The lines to be extracted begin at the line containing "1389x868 pixels." and end at the last line of the data below; copy them exactly and leave out the pictures.

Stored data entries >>
-- -- --

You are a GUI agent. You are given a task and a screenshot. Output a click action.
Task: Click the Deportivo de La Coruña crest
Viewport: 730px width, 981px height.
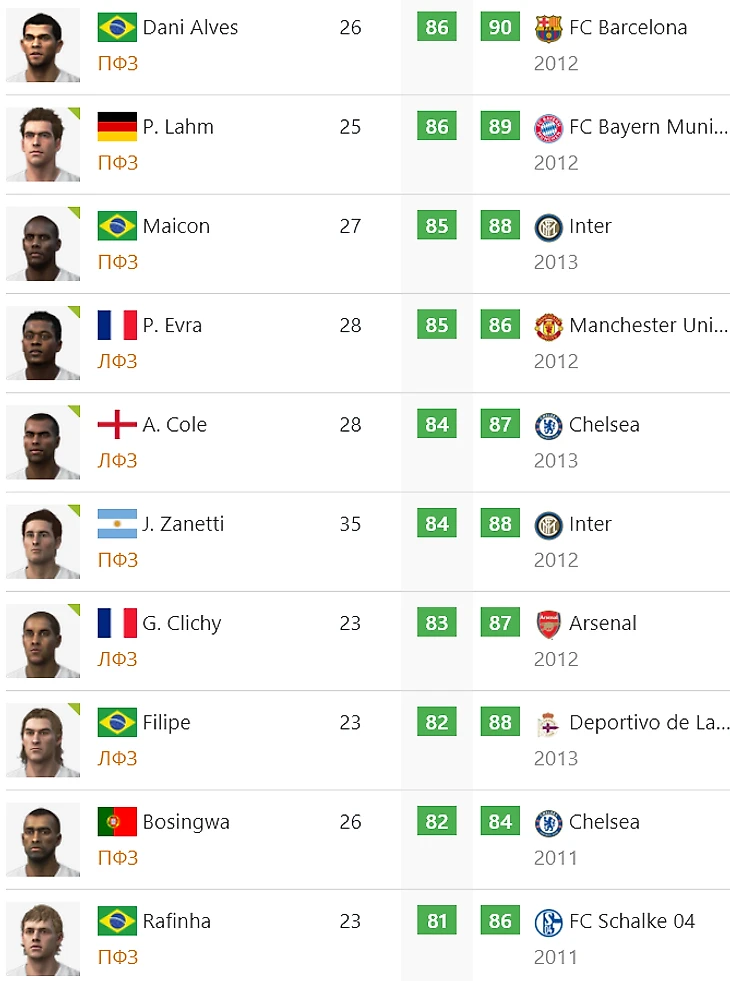(x=548, y=723)
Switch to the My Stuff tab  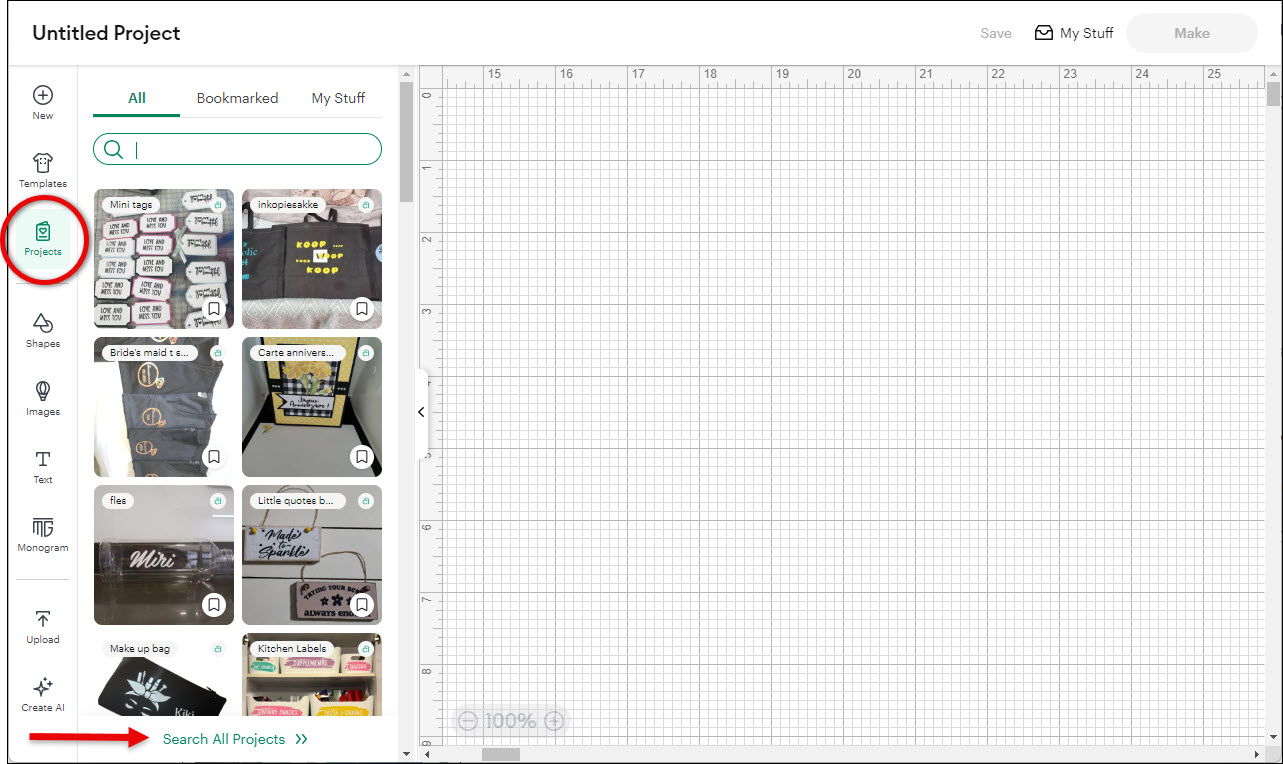(x=338, y=97)
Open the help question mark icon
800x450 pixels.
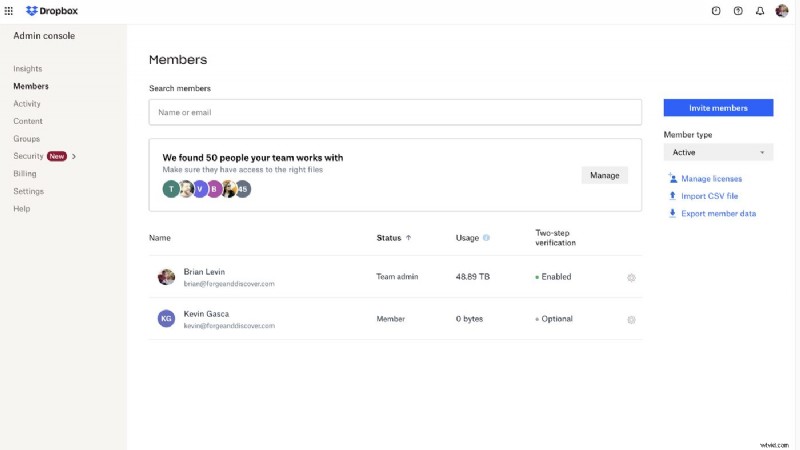coord(738,11)
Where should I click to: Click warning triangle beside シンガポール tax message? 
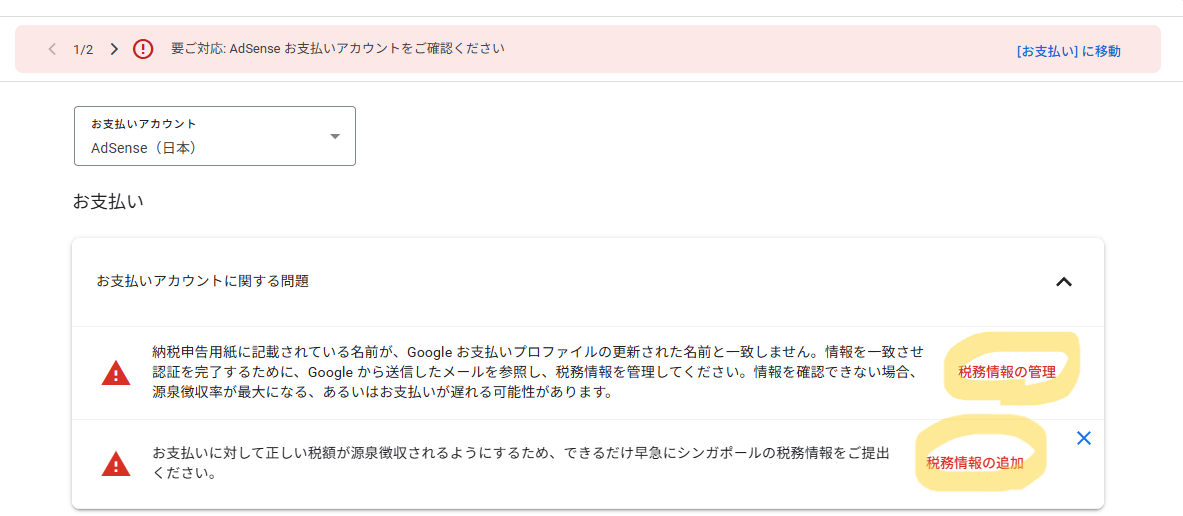115,462
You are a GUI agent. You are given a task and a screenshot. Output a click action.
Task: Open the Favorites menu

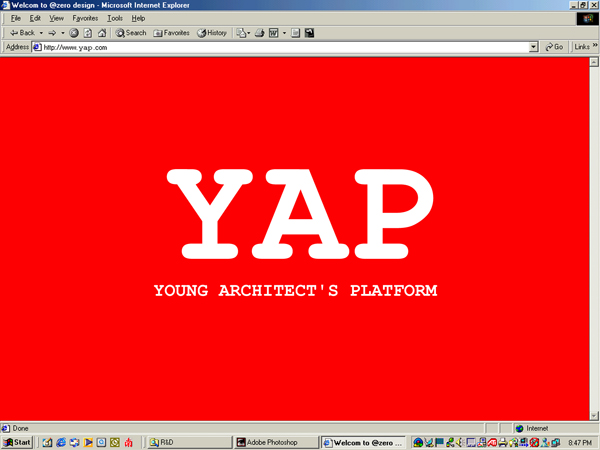tap(85, 18)
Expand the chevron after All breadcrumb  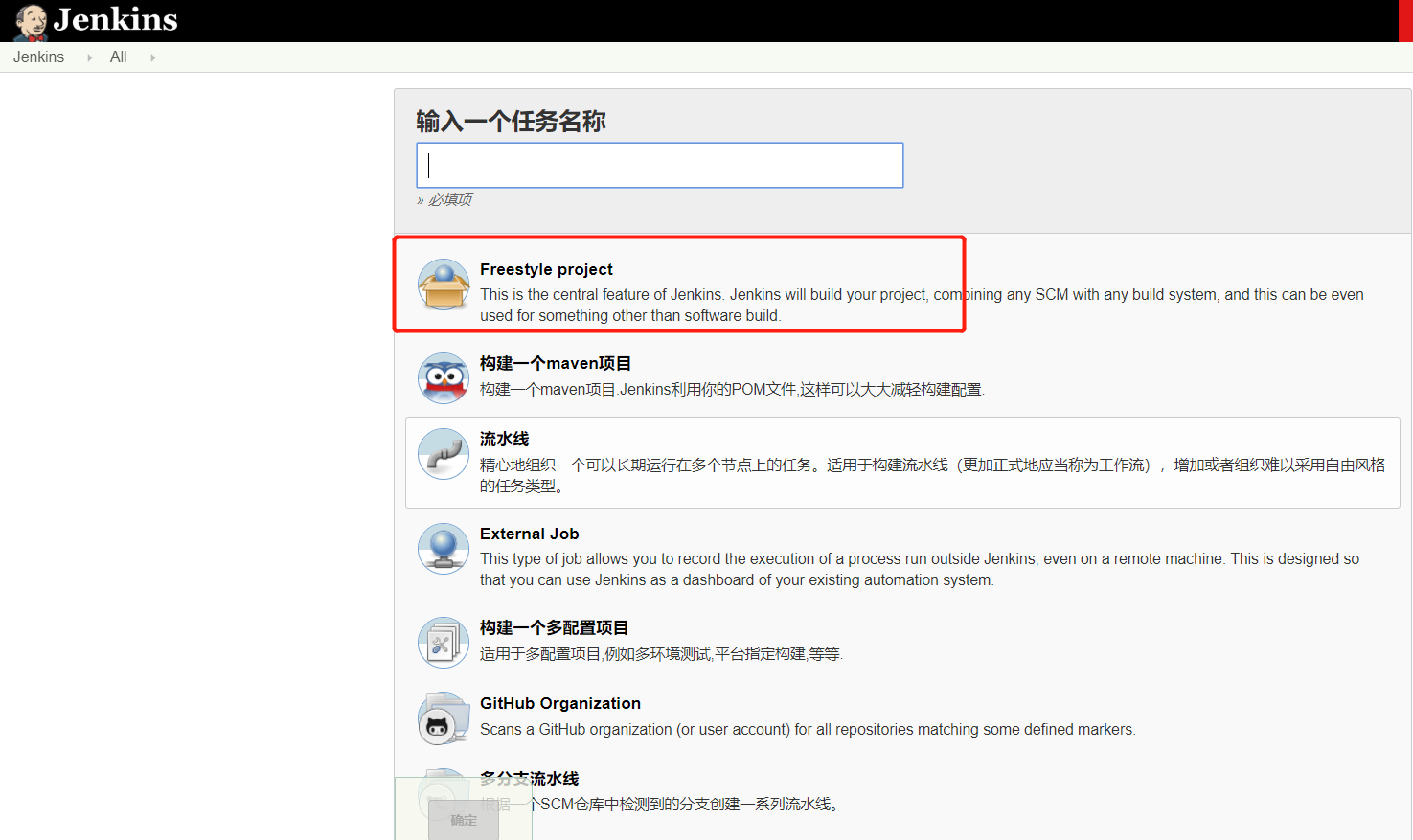[x=151, y=57]
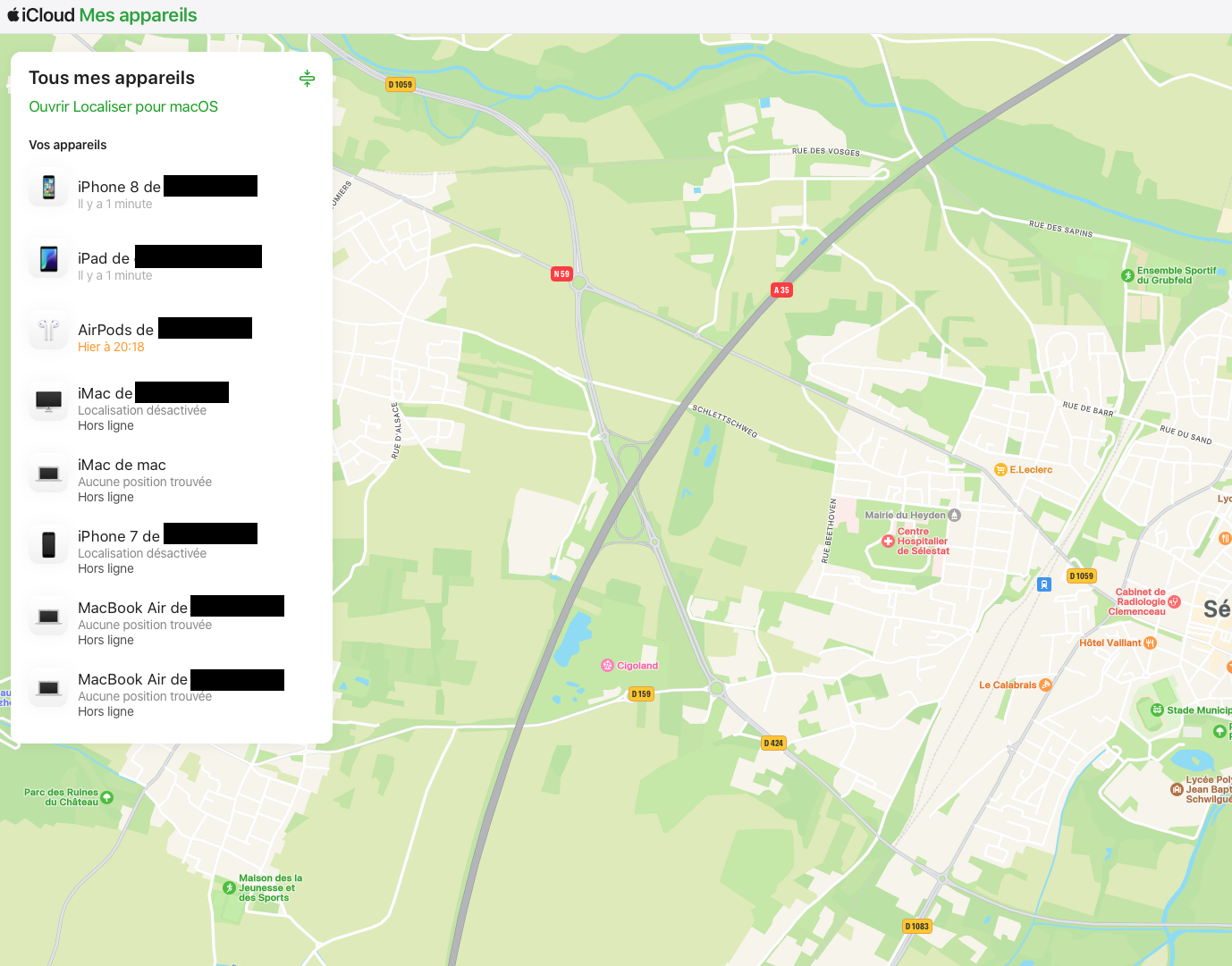Click the E.Leclerc map pin
Viewport: 1232px width, 966px height.
pyautogui.click(x=1000, y=470)
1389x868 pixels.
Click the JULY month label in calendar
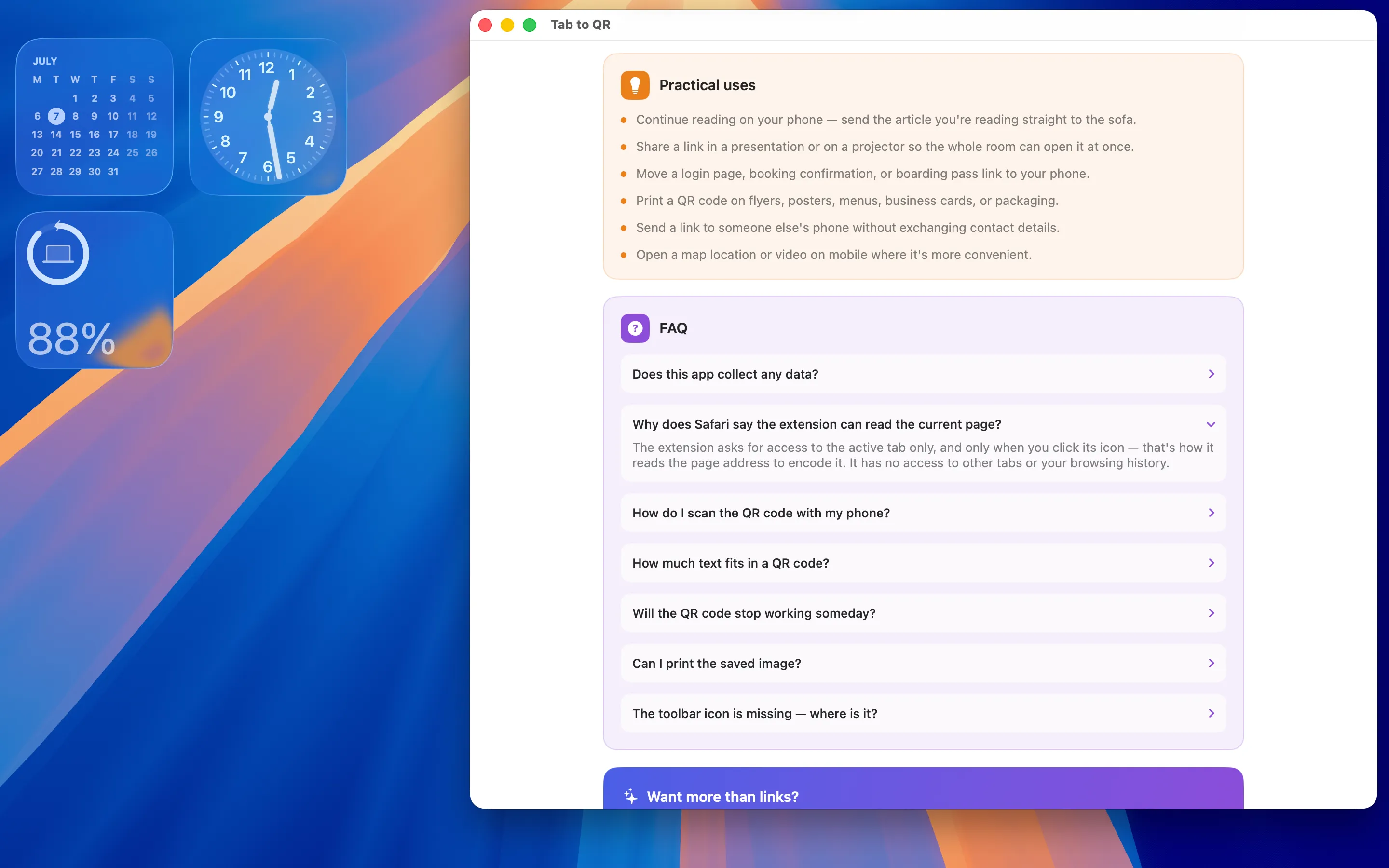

-- -- --

THE ANSWER >>
1389x868 pixels.
Click the JULY month label in calendar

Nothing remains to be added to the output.